Clustering (either objective function-based methods or hierarchical algorithms) deliver a prerequisite for the formation of information granules. We show that they offer some sound mechanism to support the design of information granules with the aid of the principle of justifiable granularity. The principle provides a way to build an information granule such that it is legitimate from the perspective of coverage (experimental legitimacy of the granule) and its semantics (meaning). Along with the generic construct, discussed are various augmentations of the principle. We carefully look at the generative and discriminative aspects of information granules supporting their further usage in the formation of granular artifacts. The considerations are carried out following a general knowledge representation scheme:
data ànumeric prototypesàinformation granules à symbols
Furthermore, a symbolic characterization of information granules is put forward and analyzed from the perspective of semantically sound descriptors of data and relationships among data.

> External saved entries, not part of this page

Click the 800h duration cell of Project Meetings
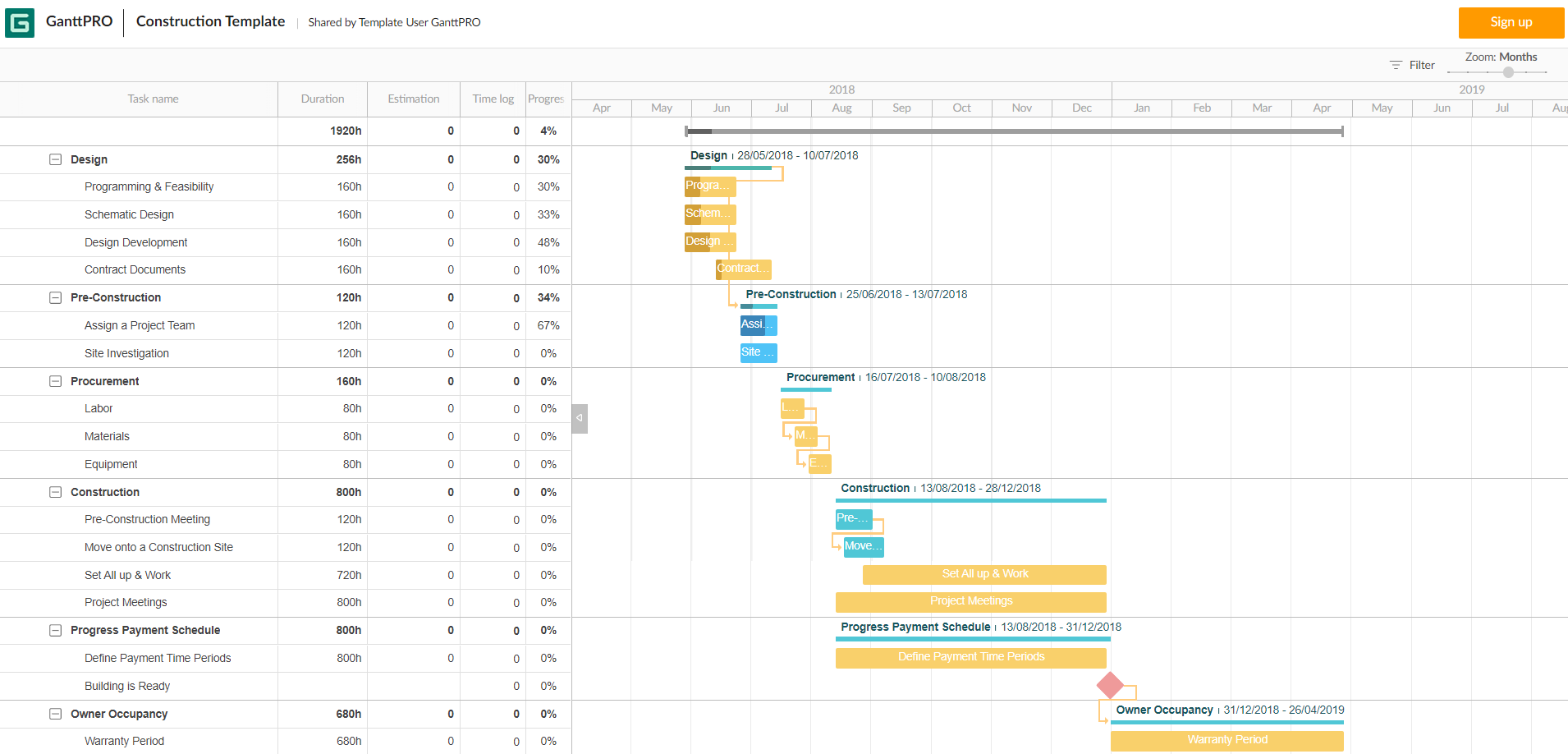 pyautogui.click(x=348, y=602)
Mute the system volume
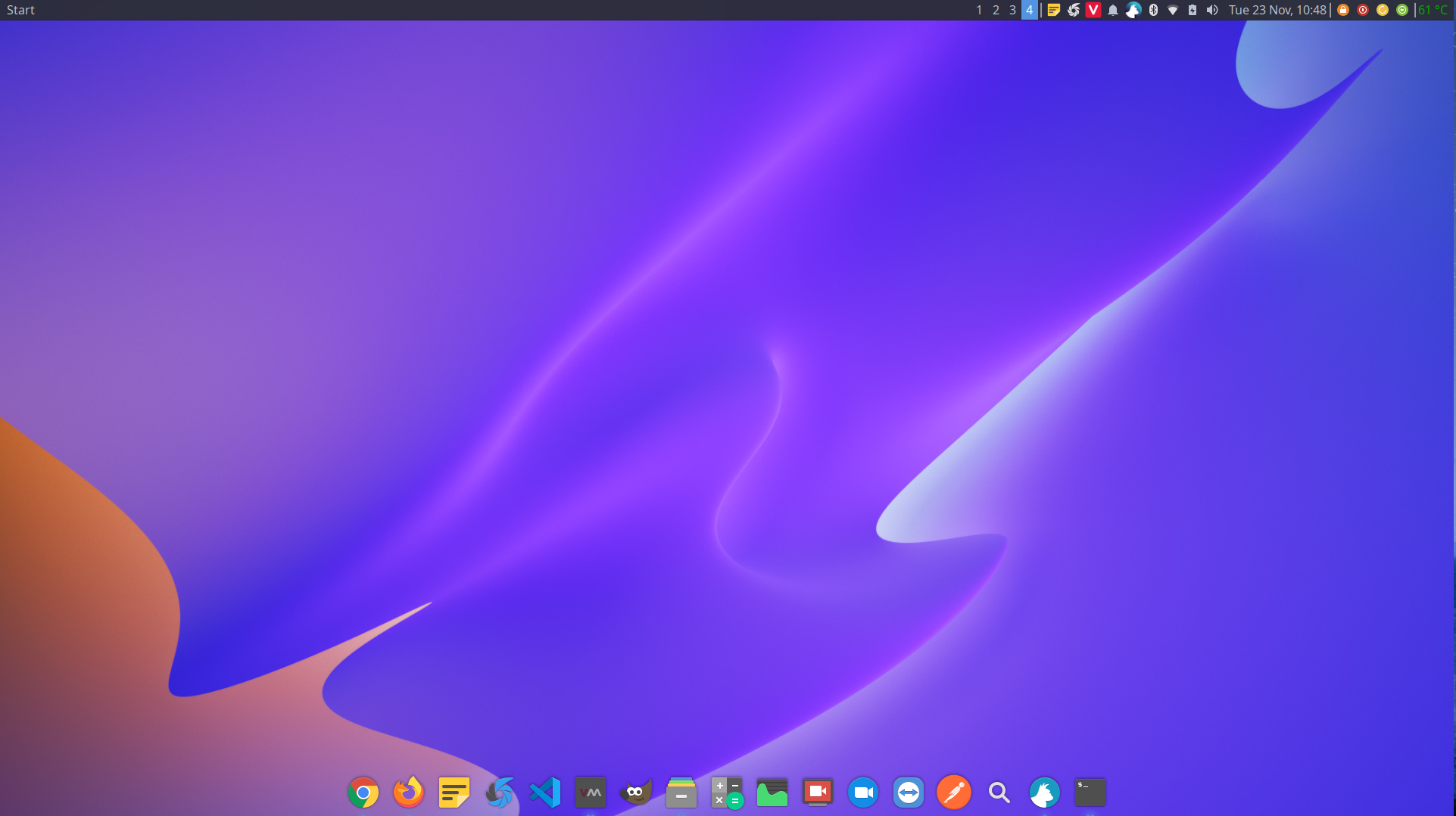The image size is (1456, 816). (1211, 10)
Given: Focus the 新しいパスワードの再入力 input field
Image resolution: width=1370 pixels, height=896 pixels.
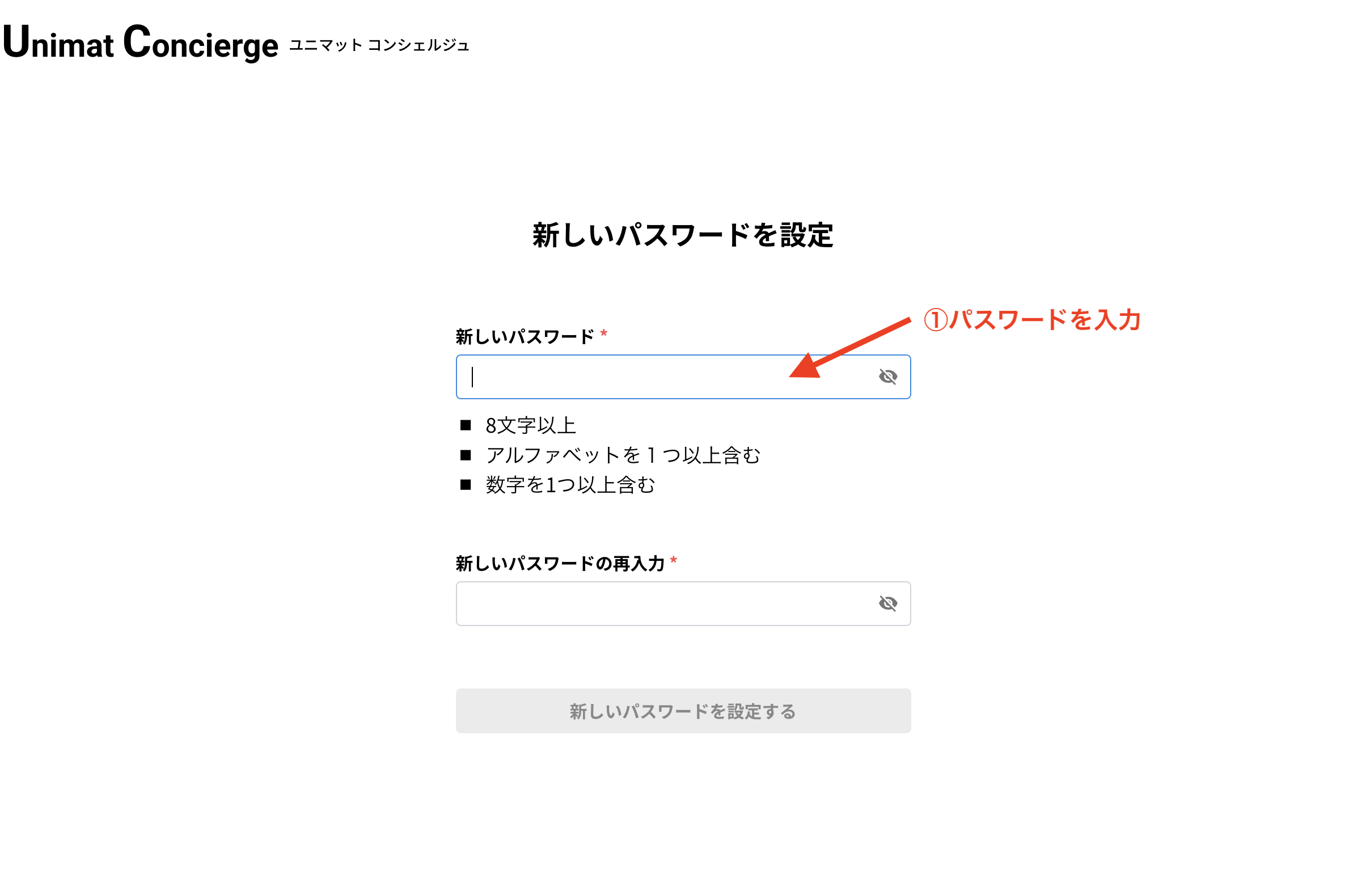Looking at the screenshot, I should 633,603.
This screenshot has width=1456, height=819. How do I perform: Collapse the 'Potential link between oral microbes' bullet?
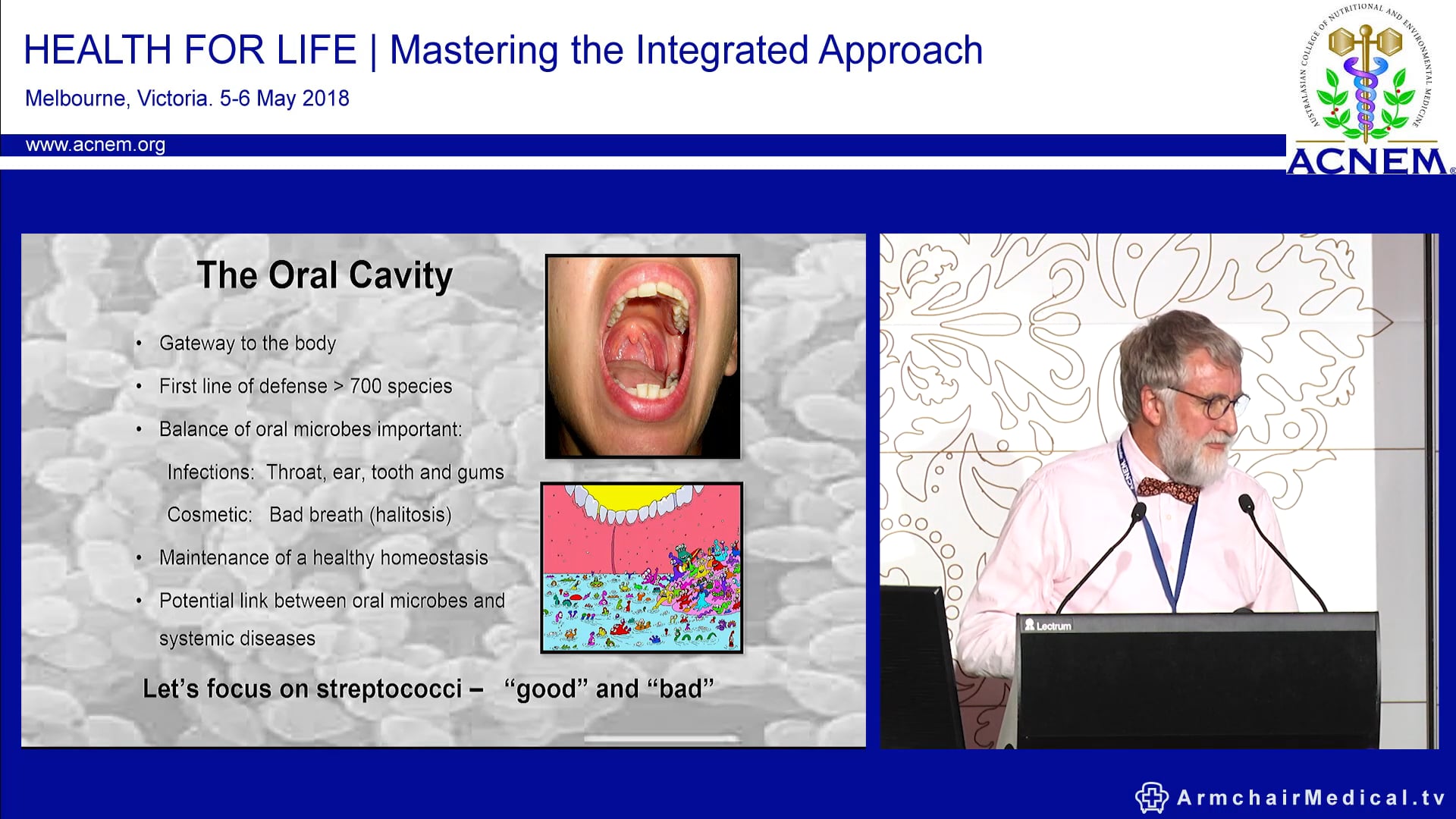tap(331, 601)
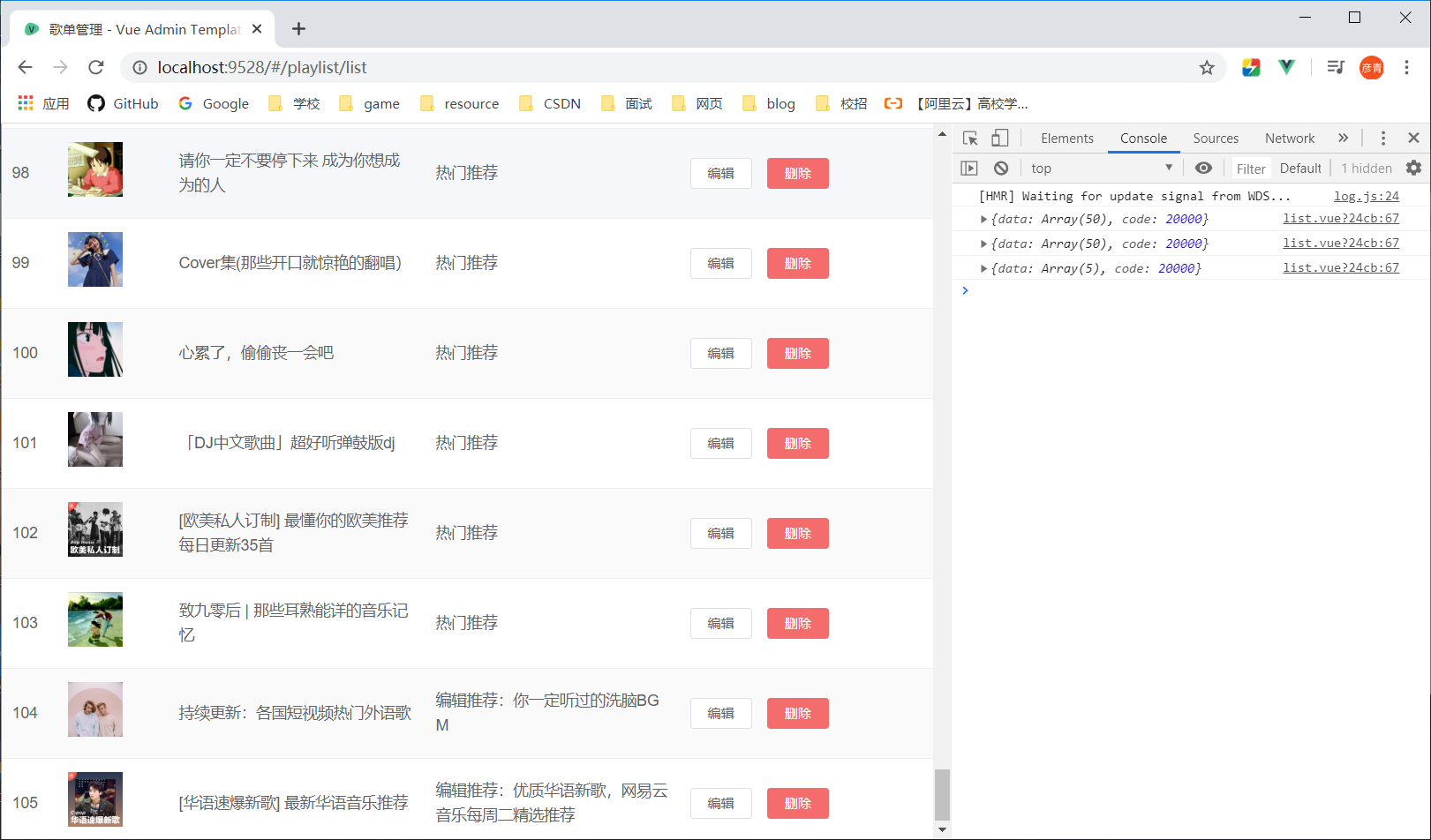
Task: Expand the first {data: Array(50)} console object
Action: point(983,219)
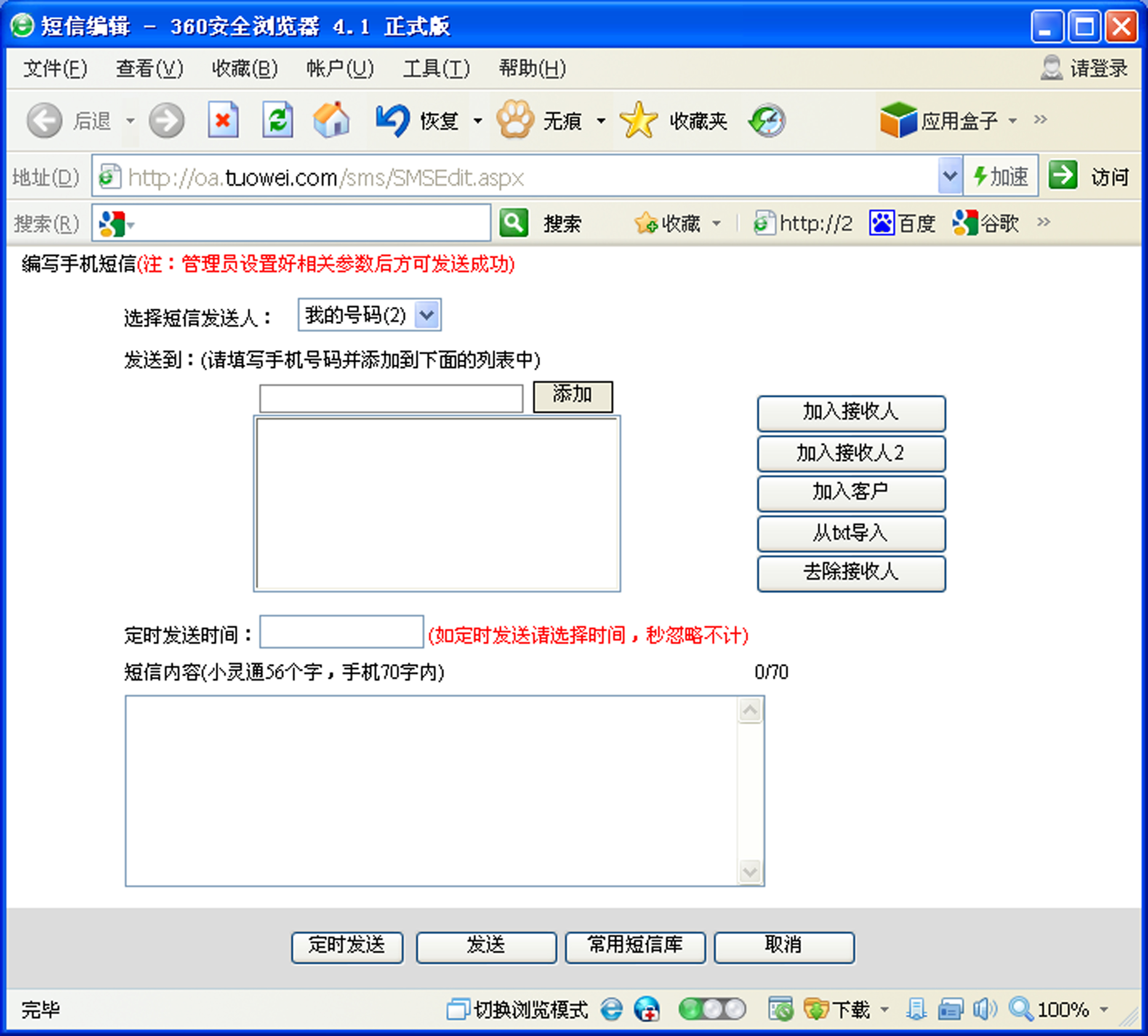Open the 100% zoom level dropdown
The image size is (1148, 1036).
(x=1104, y=1009)
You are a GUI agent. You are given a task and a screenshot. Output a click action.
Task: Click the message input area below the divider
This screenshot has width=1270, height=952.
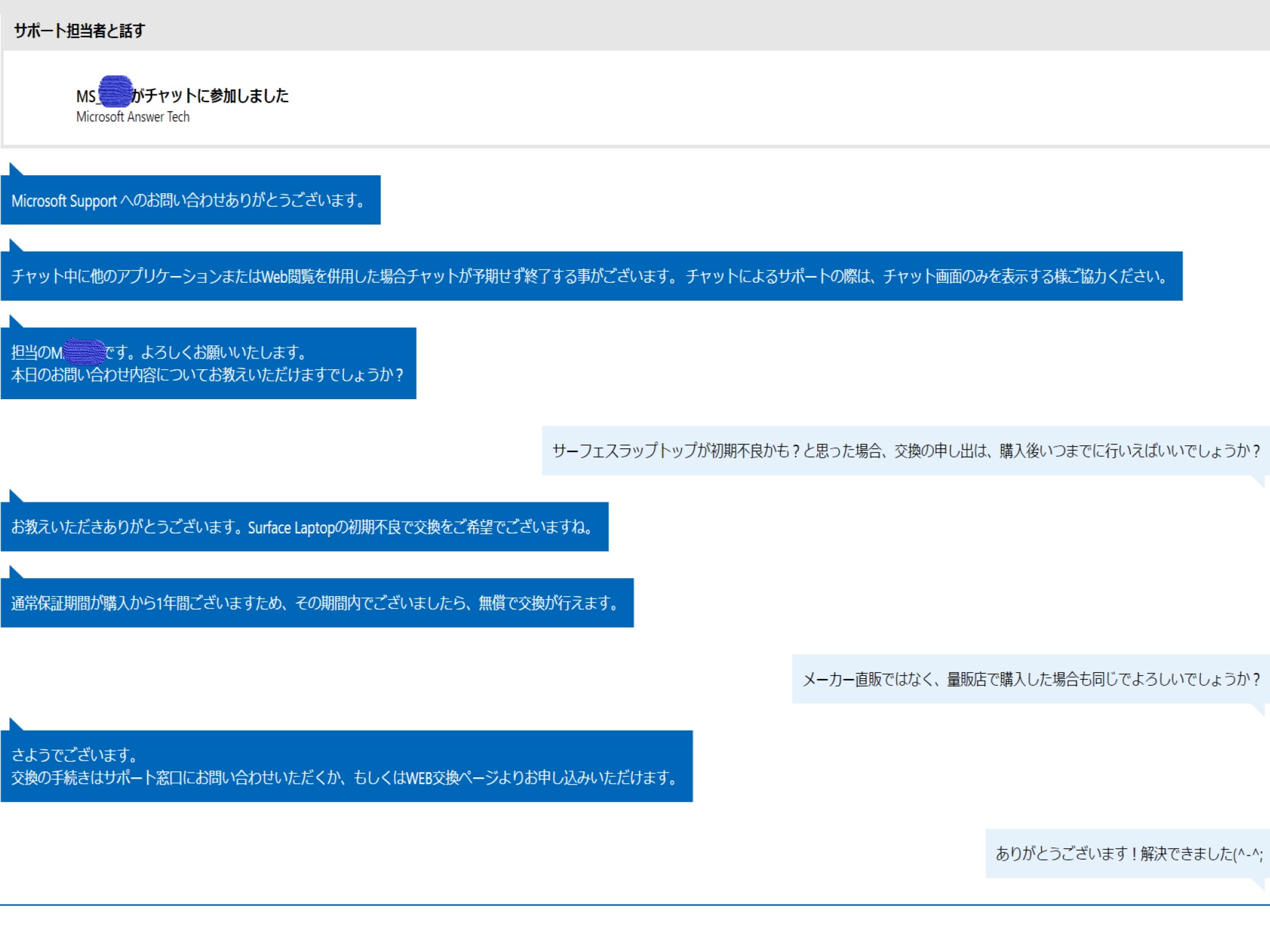pyautogui.click(x=634, y=929)
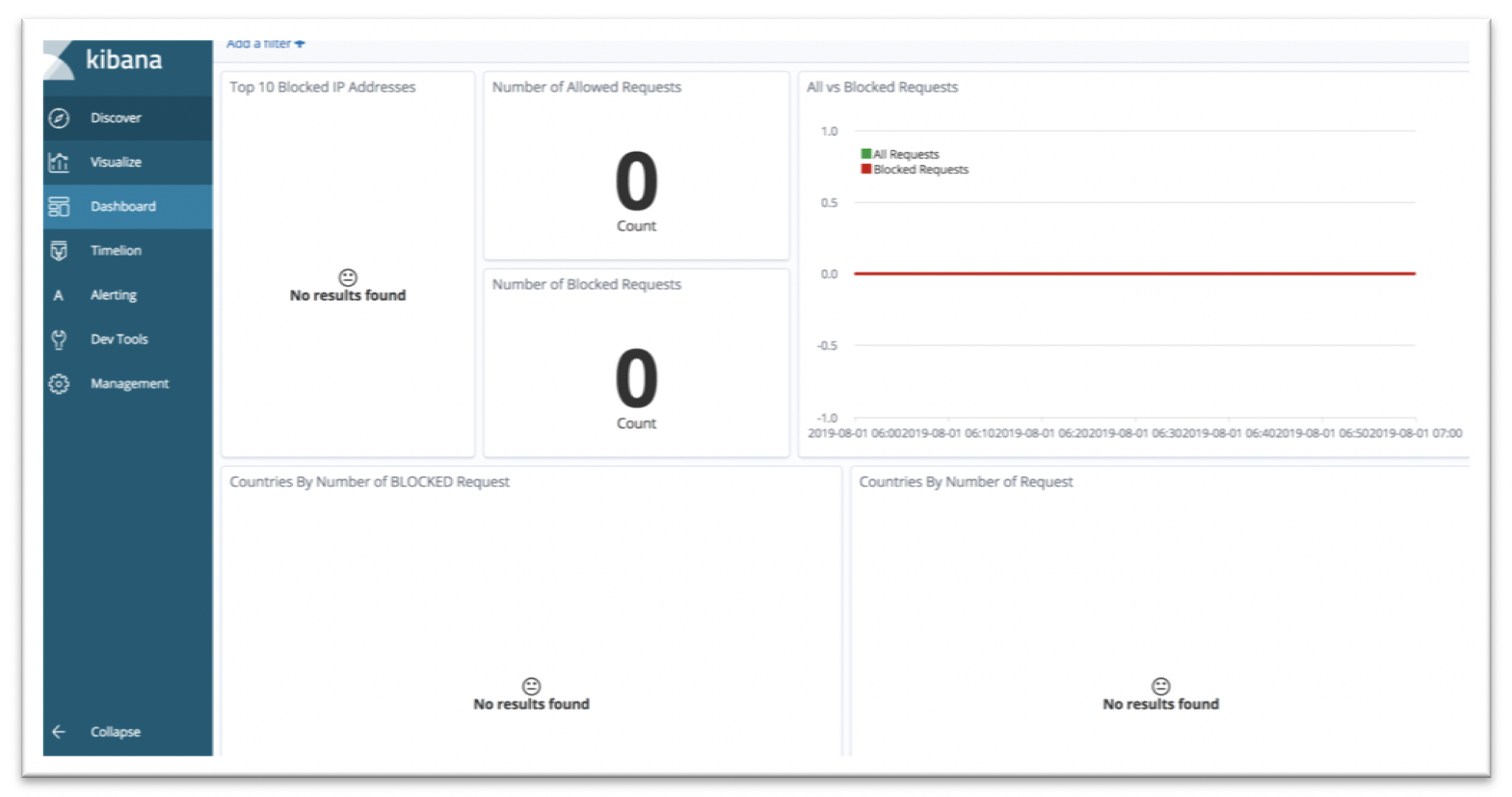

报告人简介：Witold Pedrycz (IEEE Fellow, 1998) is Professor and Canada Research Chair (CRC) in Computational Intelligence in the Department of Electrical and Computer Engineering, University of Alberta, Edmonton, Canada. He is also with the Systems Research Institute of the Polish Academy of Sciences, Warsaw, Poland. Dr. Pedrycz is a foreign member of the Polish Academy of Sciences and a Fellow of the Royal Society of Canada. Witold Pedrycz has been a member of numerous program committees of IEEE conferences in the area of fuzzy sets and neurocomputing. He is a recipient of the prestigious Norbert Wiener award from the IEEE Systems, Man, and Cybernetics Society, IEEE Canada Computer Engineering Medal, Cajastur Prize for Soft Computing from the European Centre for Soft Computing, Killam Prize, and a Fuzzy Pioneer Award from the IEEE Computational Intelligence Society.
His main research directions involve Computational Intelligence, fuzzy modeling and Granular Computing, knowledge discovery and data mining, fuzzy control, pattern recognition, knowledge-based neural networks, relational computing, and Software Engineering. He has published numerous papers in this area. He is also an author of 16 research monographs covering various aspects of Computational Intelligence, data mining, and Software Engineering.
Dr. Pedrycz is vigorously involved in editorial activities. He is an Editor-in-Chief of Information Sciences, Editor-in-Chief of WIREs Data Mining and Knowledge Discovery (Wiley), and Int. J. of Granular Computing (Springer). He serves on an Advisory Board of IEEE Transactions on Fuzzy Systems and is a member of a number of editorial boards of other international journals.